### Task brief
From the entries provided below, copy each line that contains the word "beside".

### Provided data
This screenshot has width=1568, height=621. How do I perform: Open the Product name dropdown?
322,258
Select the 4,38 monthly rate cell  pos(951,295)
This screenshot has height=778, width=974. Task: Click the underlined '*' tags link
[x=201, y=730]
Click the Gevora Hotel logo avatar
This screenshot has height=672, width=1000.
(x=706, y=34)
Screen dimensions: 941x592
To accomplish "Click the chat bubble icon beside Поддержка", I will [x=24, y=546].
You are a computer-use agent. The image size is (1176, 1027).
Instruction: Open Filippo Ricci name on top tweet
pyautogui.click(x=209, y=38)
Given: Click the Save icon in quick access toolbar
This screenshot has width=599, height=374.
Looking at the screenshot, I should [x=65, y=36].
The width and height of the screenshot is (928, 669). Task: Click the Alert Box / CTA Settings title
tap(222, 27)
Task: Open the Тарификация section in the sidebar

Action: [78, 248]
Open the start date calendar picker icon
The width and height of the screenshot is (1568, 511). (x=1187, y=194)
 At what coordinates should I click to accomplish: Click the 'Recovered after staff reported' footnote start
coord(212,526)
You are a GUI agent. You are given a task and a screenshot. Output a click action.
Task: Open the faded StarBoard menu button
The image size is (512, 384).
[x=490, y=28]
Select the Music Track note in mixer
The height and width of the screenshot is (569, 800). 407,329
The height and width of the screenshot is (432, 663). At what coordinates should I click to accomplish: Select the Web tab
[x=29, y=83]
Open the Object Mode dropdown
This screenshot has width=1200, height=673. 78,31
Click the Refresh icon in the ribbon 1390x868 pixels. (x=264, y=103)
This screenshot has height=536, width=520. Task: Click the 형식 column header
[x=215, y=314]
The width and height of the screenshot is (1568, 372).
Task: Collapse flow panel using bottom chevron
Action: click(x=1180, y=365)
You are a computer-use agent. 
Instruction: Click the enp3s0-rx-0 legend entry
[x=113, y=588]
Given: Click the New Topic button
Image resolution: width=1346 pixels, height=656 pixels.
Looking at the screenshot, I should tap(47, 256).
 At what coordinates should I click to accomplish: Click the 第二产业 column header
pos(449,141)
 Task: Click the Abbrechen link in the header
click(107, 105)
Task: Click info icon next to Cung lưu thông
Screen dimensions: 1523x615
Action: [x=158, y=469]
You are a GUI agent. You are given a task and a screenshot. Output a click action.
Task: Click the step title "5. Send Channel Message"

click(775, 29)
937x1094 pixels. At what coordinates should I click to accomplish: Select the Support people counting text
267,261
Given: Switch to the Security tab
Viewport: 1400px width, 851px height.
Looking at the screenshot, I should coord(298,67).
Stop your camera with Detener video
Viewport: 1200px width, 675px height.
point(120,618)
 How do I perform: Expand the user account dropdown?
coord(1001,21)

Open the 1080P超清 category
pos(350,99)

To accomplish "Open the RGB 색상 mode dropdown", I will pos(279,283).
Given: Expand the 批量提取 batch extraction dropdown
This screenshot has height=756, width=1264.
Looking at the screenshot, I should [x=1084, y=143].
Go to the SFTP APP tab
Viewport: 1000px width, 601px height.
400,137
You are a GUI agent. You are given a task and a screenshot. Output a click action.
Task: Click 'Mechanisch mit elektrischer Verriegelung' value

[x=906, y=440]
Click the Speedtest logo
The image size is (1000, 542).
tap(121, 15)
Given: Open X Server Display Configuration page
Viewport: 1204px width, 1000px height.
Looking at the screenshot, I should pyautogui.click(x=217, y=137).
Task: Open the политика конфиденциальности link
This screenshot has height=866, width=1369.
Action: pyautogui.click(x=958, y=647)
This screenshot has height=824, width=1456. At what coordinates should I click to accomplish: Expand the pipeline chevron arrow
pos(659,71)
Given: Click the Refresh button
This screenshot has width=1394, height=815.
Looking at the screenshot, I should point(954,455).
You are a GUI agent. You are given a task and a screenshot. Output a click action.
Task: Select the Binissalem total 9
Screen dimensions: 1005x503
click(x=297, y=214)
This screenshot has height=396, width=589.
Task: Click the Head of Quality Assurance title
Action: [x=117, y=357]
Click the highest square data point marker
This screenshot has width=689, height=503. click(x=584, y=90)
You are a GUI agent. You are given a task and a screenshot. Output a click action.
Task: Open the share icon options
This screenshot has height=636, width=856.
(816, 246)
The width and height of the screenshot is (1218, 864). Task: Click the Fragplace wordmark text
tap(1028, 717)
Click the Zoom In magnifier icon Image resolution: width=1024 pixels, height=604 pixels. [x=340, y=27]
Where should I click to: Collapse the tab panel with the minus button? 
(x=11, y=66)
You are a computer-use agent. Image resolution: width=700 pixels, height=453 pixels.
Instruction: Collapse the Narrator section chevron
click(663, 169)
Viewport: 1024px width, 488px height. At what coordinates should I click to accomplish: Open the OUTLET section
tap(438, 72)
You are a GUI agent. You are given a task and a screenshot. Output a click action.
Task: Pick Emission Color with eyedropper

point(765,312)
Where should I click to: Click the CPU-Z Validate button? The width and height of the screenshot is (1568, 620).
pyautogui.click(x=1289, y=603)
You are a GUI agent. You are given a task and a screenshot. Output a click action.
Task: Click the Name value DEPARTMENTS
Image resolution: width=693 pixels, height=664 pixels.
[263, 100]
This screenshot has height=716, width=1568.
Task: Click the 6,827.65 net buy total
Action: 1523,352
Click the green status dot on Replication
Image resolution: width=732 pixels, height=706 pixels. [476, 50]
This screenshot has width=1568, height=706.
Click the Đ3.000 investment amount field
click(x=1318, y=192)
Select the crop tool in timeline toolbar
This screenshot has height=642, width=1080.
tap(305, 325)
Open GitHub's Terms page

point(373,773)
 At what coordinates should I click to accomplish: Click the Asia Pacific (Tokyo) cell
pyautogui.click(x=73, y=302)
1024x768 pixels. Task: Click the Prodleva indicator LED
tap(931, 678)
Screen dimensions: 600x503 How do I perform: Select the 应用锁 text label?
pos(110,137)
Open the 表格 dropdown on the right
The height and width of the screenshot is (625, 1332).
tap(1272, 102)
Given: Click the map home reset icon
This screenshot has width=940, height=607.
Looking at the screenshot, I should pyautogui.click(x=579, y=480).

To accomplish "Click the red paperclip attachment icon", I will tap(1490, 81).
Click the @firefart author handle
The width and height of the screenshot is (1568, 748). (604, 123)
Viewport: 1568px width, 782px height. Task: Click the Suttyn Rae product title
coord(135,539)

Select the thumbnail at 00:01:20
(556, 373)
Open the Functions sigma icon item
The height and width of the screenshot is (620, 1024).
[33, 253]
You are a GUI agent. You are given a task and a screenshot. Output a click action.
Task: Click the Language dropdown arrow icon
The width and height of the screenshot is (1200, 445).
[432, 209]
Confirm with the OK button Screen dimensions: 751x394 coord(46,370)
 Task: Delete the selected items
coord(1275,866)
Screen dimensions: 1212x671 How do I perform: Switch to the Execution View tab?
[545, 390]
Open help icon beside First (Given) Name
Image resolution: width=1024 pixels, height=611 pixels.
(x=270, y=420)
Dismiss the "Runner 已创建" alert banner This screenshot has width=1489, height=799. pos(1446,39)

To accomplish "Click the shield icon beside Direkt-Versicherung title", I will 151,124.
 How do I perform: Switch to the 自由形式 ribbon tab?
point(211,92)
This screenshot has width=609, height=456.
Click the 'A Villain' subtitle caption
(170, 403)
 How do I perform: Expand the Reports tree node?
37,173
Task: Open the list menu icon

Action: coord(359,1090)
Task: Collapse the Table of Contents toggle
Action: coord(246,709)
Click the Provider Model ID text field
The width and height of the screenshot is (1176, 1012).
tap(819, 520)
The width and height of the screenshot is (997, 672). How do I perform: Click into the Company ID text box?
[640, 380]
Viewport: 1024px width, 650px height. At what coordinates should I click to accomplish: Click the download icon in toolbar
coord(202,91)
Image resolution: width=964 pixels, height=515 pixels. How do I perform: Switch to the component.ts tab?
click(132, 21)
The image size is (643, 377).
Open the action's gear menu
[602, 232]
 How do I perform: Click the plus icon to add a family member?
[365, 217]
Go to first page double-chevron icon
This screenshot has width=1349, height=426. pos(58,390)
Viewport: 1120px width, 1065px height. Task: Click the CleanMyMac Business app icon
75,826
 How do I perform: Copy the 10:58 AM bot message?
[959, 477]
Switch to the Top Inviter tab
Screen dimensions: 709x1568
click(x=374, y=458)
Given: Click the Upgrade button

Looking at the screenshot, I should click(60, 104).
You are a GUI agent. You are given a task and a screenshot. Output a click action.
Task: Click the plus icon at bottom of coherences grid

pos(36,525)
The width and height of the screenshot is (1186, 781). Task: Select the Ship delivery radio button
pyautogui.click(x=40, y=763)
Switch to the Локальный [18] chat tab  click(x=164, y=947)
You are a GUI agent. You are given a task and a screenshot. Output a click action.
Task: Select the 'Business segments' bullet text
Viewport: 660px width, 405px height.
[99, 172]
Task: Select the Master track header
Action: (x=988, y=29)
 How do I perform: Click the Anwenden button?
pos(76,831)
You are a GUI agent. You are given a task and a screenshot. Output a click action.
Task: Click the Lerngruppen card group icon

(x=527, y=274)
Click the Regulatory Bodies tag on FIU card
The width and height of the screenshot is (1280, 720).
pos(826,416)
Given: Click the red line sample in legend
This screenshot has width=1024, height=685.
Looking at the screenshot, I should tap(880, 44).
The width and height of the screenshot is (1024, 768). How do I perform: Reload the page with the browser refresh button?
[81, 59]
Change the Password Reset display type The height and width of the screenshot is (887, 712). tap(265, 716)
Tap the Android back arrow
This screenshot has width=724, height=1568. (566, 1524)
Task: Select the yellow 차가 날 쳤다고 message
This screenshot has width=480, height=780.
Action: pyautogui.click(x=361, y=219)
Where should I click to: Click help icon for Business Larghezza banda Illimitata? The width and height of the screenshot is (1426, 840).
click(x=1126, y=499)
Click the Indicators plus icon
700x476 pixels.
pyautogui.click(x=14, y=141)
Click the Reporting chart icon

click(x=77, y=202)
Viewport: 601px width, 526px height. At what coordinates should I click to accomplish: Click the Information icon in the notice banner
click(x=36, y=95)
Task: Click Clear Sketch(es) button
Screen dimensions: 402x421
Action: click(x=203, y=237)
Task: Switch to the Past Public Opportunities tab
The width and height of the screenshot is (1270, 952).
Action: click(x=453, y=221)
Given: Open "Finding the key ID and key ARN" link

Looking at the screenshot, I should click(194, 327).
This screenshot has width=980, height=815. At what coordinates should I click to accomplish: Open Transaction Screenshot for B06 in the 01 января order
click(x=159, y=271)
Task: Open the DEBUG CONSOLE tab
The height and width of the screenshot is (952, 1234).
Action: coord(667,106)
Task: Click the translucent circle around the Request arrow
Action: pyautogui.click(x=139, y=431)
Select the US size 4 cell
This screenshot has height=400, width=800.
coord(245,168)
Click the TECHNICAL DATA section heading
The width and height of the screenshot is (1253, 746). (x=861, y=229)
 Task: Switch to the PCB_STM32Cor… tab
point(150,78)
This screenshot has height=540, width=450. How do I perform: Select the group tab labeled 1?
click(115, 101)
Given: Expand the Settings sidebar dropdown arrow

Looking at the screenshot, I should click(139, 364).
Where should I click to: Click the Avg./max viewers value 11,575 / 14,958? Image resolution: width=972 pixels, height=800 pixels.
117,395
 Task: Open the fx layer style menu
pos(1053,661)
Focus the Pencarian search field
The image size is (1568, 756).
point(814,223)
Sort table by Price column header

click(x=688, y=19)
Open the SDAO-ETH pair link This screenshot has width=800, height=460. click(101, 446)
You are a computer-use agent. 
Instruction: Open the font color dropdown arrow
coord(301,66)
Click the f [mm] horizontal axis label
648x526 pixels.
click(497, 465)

### Solution to this problem
To accomplish "Click the chat bubble icon beside Поддержка", I will [x=24, y=546].
Open help icon beside First (Given) Name
To accomplish "Click the shield icon beside Direkt-Versicherung title", I will 151,124.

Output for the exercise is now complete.